In February 2020, the Daily reported that faculty in the departments that are relocating to the Cummings Center had mixed feelings about the move, ranging from excitement about the opportunities offered by a new space to concern that they were not consulted enough during the planning stages.

Ruane said that faculty members in the mathematics department are unsure about the move. 

“[Department] faculty are nervous about the move because we have not seen the building – so maybe the delay is just putting off the inevitable and people are relieved by that,” Ruane said. “By the time we move, most of us will not have been in our current offices for over a year so thinking about life in a new building seems abstract and “not real” right now. The delay is actually probably a good thing.”

Fisher shared that the computer science department is looking forward to moving to a new space.

“It will allow the entire department to be housed in the same space for the first time in more than a decade.

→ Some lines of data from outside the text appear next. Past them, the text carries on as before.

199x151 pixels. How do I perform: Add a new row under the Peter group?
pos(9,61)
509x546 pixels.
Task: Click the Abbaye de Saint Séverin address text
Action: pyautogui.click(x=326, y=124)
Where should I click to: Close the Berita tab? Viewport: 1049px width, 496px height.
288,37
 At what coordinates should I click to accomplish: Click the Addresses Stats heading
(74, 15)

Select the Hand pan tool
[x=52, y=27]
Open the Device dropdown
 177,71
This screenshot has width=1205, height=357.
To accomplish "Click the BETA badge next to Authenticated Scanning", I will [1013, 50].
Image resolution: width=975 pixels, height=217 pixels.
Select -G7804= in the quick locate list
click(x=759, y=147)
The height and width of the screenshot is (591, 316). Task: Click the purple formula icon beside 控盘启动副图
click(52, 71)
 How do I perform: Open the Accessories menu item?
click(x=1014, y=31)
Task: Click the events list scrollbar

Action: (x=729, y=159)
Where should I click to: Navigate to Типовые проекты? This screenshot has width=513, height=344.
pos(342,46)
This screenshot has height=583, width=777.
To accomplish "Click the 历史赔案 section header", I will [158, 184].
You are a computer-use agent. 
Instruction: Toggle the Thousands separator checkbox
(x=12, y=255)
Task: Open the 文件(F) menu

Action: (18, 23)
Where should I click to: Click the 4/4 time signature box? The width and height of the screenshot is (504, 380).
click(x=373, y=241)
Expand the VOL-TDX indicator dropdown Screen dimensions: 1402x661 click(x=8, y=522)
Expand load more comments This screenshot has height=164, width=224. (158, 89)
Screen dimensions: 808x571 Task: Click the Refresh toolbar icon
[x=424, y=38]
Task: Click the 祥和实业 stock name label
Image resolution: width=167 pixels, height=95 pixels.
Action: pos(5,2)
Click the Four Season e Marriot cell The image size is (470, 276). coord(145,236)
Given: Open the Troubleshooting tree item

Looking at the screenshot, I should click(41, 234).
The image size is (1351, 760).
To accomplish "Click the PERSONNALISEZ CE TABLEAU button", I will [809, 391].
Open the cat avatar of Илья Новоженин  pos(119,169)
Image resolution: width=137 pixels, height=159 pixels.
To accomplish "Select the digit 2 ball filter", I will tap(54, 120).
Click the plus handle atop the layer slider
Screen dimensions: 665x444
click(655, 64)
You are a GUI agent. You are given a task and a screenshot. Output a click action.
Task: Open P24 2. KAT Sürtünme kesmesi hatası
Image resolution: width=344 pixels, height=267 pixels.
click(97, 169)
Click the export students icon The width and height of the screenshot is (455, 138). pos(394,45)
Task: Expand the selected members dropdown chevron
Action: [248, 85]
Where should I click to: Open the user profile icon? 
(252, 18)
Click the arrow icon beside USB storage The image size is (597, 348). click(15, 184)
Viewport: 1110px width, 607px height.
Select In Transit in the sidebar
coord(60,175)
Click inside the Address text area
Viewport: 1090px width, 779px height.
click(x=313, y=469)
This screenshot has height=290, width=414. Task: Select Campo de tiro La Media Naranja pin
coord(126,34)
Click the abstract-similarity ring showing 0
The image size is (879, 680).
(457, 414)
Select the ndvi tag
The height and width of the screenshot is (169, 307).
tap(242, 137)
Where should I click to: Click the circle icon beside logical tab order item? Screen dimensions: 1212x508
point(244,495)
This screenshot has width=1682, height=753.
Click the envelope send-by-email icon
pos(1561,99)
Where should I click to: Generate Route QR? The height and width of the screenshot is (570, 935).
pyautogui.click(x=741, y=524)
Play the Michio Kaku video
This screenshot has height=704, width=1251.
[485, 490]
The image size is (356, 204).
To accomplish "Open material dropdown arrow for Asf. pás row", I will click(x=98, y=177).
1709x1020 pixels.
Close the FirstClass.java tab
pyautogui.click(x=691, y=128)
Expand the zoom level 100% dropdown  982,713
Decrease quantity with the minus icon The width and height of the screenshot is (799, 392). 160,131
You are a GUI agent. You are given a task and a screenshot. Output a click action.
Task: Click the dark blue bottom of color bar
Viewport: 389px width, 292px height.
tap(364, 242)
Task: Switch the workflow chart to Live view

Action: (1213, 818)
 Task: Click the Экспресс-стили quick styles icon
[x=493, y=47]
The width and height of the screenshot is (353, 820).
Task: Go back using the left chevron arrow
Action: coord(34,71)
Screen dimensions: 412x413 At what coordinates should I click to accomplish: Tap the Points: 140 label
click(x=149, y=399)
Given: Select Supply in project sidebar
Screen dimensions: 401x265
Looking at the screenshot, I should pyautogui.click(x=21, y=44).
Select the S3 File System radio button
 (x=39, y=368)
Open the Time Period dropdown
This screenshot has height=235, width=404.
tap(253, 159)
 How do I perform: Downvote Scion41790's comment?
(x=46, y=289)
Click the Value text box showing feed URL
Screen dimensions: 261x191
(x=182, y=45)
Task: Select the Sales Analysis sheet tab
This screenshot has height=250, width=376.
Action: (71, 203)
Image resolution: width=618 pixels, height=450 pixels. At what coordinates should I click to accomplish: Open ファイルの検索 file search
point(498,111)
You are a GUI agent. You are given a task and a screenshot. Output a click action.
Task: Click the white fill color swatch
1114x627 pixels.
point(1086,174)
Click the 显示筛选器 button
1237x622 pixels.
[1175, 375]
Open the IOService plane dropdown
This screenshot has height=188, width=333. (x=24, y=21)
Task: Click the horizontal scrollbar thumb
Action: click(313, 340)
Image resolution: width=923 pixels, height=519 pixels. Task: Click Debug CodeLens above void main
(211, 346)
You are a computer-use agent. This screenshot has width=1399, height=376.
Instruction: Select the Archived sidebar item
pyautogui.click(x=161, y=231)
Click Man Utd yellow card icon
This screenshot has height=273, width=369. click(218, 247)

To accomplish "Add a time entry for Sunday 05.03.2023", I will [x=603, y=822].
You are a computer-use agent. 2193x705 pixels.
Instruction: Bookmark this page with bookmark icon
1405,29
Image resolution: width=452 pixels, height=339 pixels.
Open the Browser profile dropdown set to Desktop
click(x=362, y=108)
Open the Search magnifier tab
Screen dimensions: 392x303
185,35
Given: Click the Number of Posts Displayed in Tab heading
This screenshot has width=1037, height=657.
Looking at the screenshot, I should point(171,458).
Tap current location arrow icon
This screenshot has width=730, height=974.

And the Cummings Center will have classroom space and computing labs large enough to accommodate computer science classes within the building, which will also be a really nice change from the current situation,” Fisher said.

The Cummings Center is not the only construction project facing delays due to the pandemic, according to Bennet.

“Two projects in addition to the Cummings Center were in active stages of construction when municipalities asked us to stop construction in response to the pandemic during the spring – the renovation of Michael Laboratory, and the Dental building’s new fifth elevator. Similar to the Cummings Center, they have resumed construction and the Dental building project is complete, and the Michael Laboratory project very nearly so,” Bennet said.